How to effectively pick points that lowers mean distance to known points?

Victor :

So, you have got a set of "explored" points in space, as well as a set of "unexplored" points. You want to pick K unexplored points to explore so that the mean distance from the unexplored points to their closest explored point is minimized.

Sketch of the problem

Could this be done more effectively than by brute force picking the unexplored points one by one and measuring the mean distance?

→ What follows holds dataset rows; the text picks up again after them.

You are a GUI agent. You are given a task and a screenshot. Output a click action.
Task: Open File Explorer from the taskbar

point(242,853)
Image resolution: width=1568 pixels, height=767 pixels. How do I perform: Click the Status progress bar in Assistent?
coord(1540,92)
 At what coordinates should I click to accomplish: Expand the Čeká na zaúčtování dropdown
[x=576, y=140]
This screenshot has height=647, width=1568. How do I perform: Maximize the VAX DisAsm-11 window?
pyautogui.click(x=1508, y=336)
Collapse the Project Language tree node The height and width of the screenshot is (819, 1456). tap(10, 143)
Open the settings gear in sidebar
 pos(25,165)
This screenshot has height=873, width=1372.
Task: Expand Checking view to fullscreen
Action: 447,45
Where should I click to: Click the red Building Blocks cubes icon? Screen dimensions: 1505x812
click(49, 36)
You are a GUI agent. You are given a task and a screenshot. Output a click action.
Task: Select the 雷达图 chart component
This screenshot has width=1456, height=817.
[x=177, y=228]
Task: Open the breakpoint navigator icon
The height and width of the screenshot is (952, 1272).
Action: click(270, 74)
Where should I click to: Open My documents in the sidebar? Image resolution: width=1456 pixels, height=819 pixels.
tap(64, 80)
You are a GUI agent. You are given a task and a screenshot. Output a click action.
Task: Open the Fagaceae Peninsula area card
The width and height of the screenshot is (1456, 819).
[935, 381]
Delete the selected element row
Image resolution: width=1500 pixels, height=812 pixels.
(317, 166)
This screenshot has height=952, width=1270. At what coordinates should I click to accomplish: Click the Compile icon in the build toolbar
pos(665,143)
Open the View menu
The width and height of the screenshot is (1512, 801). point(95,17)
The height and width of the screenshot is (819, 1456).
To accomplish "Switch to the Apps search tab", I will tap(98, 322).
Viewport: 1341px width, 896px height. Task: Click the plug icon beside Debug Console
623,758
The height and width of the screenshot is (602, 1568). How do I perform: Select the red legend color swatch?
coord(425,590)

I have got the python function below that gets the job done. But it is not feasible for large sets as it gets very slow. I want to use this for a set of at least hundreds of thousands of unexplored points. So it needs to be more effective. I do not need an optimal solution, a good approximation would do!

Could this somehow be done without the nested for-loops?

Or could somehow only the most likely points be chosen for evaluation?

All ideas will be highly appreciated!

import numpy as np

explored = np.random.rand(100,3)
unexplored = np.random.rand(100000,3)

def k_anchors(explored, unexplored, K):

    anchors = np.empty((K, unexplored.shape[1]))

    for j in range(K):
        proximity_sum = np.zeros((len(unexplored),))

        for k in range(len(unexplored)):
            temp_results = np.concatenate(( explored, unexplored[k].reshape((-1,3)) ))
            proximity = np.zeros((len( unexplored ),))

            for i in range(len( unexplored )):
                i_prox = (abs((unexplored[i,:] - temp_results))).sum(axis=1)
                proximity[i] = i_prox.min()

            proximity_sum[k] = proximity.sum()

        idx = np.argmin( proximity_sum )
        anchors[j,:] = unexplored[ idx ]
        unexplored = np.delete(unexplored, idx, 0)
        explored = np.concatenate(( explored, unexplored[ idx ] ))

    return anchors

print( k_anchors(explored, unexplored, 5) )

SOLUTION

The problem was solved with a variation on the K means algorithm as proposed by Barış Can Tayiz, and it worked like a charm.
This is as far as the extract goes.